The question for AAC companies is not whether to enable this. It is what needs to be in place so that when people do this, they succeed: safe infrastructure to build within, ways for clinicians to review and trust what gets built, solutions that persist as the child grows.
The Part That Isn’t Solved Yet
The problem is that right now, every solution built this way has to be built in complete isolation. A clinician designing something for a student has no way to draw on what others have built and learned. What they create exists outside the ecosystem they work in because there is no structure for it to connect to in the first place. Every update, every fix, every adjustment falls back on them, taking time away from the practice it was built to support.

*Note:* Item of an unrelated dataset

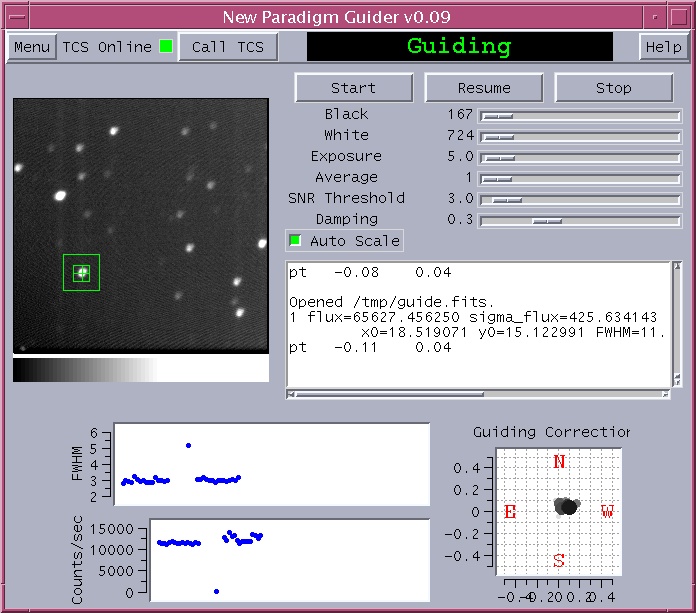Click the FWHM outlier point in plot
The width and height of the screenshot is (696, 613).
tap(188, 445)
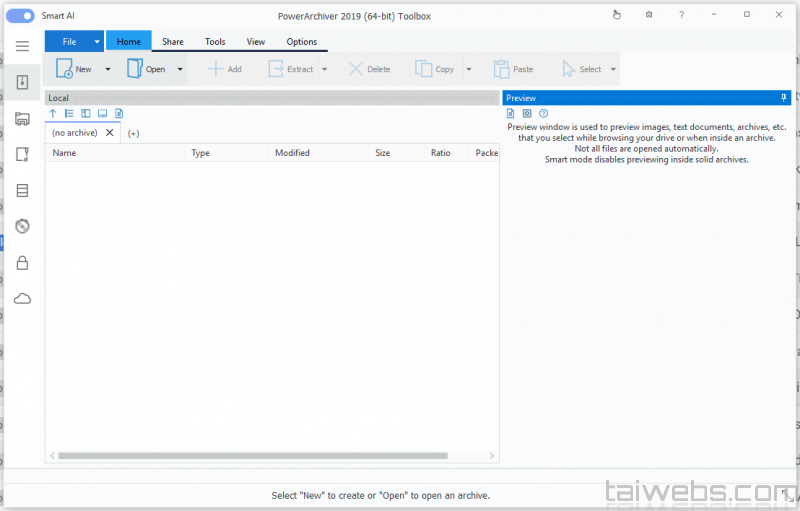
Task: Open the hamburger menu in the sidebar
Action: click(x=22, y=46)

The fix is not to build better workarounds. It is to build the scaffold inside the ecosystem itself: one that understands the context you are working in, holds what gets built, and keeps it running as the child grows. Where a clinician can hand off to another clinician. Where proper review happens before anything goes live. Where what works for one family can, with the right permissions, inform what another family tries. Grounded in the clinical knowledge that already exists. Speaking your language, not the language of a computer.
Success for such personal software shouldn’t be measured by scale, but by agency. We don’t need a single, massive solution; we need the infrastructure that empowers anyone to build their own. The future of AAC is a thousand specialized solutions, and our challenge is building the sustainable framework that lets them all flourish.
What We Are Trying to Understand
If you are an SLP, a family member, or a communicator who has lived with this gap, who has quietly stopped asking for something because you learned it would never come, we would genuinely like to hear from you.
Not to pitch you on a product. To understand what you know.
What is the thing you have been working around for years? What would it look like if it finally existed? What would it take for you to trust it?
The knowledge of what’s needed has always been yours. What we are trying to figure out is how to build the scaffold that lets you act on it.
Author: Vignesh Pasupathy
Vignesh is a Senior Product Manager leading Avaz Tomorrow, a team within Avaz created to tackle the harder, unsolved problems in the AAC ecosystem. He spent four years at Amazon building contextual advertising systems before joining Avaz, where he led the development of the Avaz app from 2019 to 2024 and contributed to the experimentation of novel prototypes and features including Expressive Tones, SwiftSpeak, and Just-in-Time Customization.